:: Problem to work on ::
Output all of the data verbatim.
━━━━━ Data in this exercise
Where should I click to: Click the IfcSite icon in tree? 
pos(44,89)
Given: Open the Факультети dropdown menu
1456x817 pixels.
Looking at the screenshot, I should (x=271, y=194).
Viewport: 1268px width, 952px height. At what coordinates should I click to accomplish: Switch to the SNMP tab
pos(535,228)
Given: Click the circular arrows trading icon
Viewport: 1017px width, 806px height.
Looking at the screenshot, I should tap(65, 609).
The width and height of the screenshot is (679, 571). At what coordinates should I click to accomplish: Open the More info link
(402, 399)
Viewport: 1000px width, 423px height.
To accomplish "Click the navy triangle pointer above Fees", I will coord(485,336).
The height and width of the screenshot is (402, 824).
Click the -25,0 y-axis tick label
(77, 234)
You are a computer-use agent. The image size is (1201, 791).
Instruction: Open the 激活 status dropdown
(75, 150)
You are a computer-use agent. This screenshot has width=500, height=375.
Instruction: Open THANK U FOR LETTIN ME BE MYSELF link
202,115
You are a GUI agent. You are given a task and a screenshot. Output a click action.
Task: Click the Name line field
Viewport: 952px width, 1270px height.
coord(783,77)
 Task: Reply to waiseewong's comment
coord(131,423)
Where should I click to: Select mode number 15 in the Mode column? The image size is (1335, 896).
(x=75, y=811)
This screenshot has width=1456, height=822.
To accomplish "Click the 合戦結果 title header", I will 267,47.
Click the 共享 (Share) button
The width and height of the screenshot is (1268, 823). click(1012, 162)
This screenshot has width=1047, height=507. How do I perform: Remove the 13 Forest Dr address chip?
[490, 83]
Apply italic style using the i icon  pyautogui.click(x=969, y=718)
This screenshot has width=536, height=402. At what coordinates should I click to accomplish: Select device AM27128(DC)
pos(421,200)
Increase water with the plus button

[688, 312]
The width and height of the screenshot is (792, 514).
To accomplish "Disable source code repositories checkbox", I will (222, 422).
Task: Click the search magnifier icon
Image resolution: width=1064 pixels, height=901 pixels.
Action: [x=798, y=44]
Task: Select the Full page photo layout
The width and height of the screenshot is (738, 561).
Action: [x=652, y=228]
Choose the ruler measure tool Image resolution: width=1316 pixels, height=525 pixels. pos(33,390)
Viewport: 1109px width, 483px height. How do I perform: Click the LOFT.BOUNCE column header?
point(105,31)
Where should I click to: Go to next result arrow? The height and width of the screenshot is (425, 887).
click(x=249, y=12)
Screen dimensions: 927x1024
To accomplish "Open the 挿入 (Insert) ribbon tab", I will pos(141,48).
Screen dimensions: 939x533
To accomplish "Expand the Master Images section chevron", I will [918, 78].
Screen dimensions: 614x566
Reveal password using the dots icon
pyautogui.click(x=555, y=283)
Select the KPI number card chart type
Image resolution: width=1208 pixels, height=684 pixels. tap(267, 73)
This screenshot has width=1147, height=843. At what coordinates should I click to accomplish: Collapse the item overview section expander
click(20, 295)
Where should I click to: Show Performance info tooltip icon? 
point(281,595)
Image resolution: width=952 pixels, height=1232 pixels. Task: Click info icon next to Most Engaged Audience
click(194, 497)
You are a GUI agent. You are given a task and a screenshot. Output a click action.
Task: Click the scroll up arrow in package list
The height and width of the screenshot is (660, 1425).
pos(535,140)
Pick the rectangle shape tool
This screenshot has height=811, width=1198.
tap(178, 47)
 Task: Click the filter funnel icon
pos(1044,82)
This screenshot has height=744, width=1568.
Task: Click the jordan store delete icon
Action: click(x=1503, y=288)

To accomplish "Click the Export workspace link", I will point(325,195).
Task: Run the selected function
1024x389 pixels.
━━━━━━━━━━
:: Written response ::
Where should I click to: Click the IfcSite icon in tree? 
pos(44,89)
Given: Open the Факультети dropdown menu
1456x817 pixels.
Looking at the screenshot, I should (x=271, y=194).
Viewport: 1268px width, 952px height. At what coordinates should I click to accomplish: Switch to the SNMP tab
pos(535,228)
Given: Click the circular arrows trading icon
Viewport: 1017px width, 806px height.
Looking at the screenshot, I should tap(65, 609).
The width and height of the screenshot is (679, 571). At what coordinates should I click to accomplish: Open the More info link
(402, 399)
Viewport: 1000px width, 423px height.
To accomplish "Click the navy triangle pointer above Fees", I will coord(485,336).
The height and width of the screenshot is (402, 824).
Click the -25,0 y-axis tick label
(77, 234)
You are a computer-use agent. The image size is (1201, 791).
Instruction: Open the 激活 status dropdown
(75, 150)
You are a computer-use agent. This screenshot has width=500, height=375.
Instruction: Open THANK U FOR LETTIN ME BE MYSELF link
202,115
You are a GUI agent. You are given a task and a screenshot. Output a click action.
Task: Click the Name line field
Viewport: 952px width, 1270px height.
coord(783,77)
 Task: Reply to waiseewong's comment
coord(131,423)
Where should I click to: Select mode number 15 in the Mode column? The image size is (1335, 896).
(x=75, y=811)
This screenshot has width=1456, height=822.
To accomplish "Click the 合戦結果 title header", I will 267,47.
Click the 共享 (Share) button
The width and height of the screenshot is (1268, 823). click(1012, 162)
This screenshot has width=1047, height=507. How do I perform: Remove the 13 Forest Dr address chip?
[490, 83]
Apply italic style using the i icon  pyautogui.click(x=969, y=718)
This screenshot has width=536, height=402. At what coordinates should I click to accomplish: Select device AM27128(DC)
pos(421,200)
Increase water with the plus button

[688, 312]
The width and height of the screenshot is (792, 514).
To accomplish "Disable source code repositories checkbox", I will (222, 422).
Task: Click the search magnifier icon
Image resolution: width=1064 pixels, height=901 pixels.
Action: [x=798, y=44]
Task: Select the Full page photo layout
The width and height of the screenshot is (738, 561).
Action: [x=652, y=228]
Choose the ruler measure tool Image resolution: width=1316 pixels, height=525 pixels. pos(33,390)
Viewport: 1109px width, 483px height. How do I perform: Click the LOFT.BOUNCE column header?
point(105,31)
Where should I click to: Go to next result arrow? The height and width of the screenshot is (425, 887).
click(x=249, y=12)
Screen dimensions: 927x1024
To accomplish "Open the 挿入 (Insert) ribbon tab", I will pos(141,48).
Screen dimensions: 939x533
To accomplish "Expand the Master Images section chevron", I will [918, 78].
Screen dimensions: 614x566
Reveal password using the dots icon
pyautogui.click(x=555, y=283)
Select the KPI number card chart type
Image resolution: width=1208 pixels, height=684 pixels. tap(267, 73)
This screenshot has width=1147, height=843. At what coordinates should I click to accomplish: Collapse the item overview section expander
click(20, 295)
Where should I click to: Show Performance info tooltip icon? 
point(281,595)
Image resolution: width=952 pixels, height=1232 pixels. Task: Click info icon next to Most Engaged Audience
click(194, 497)
You are a GUI agent. You are given a task and a screenshot. Output a click action.
Task: Click the scroll up arrow in package list
The height and width of the screenshot is (660, 1425).
pos(535,140)
Pick the rectangle shape tool
This screenshot has height=811, width=1198.
tap(178, 47)
 Task: Click the filter funnel icon
pos(1044,82)
This screenshot has height=744, width=1568.
Task: Click the jordan store delete icon
Action: click(x=1503, y=288)

To accomplish "Click the Export workspace link", I will point(325,195).
Task: Run the selected function
1024x389 pixels.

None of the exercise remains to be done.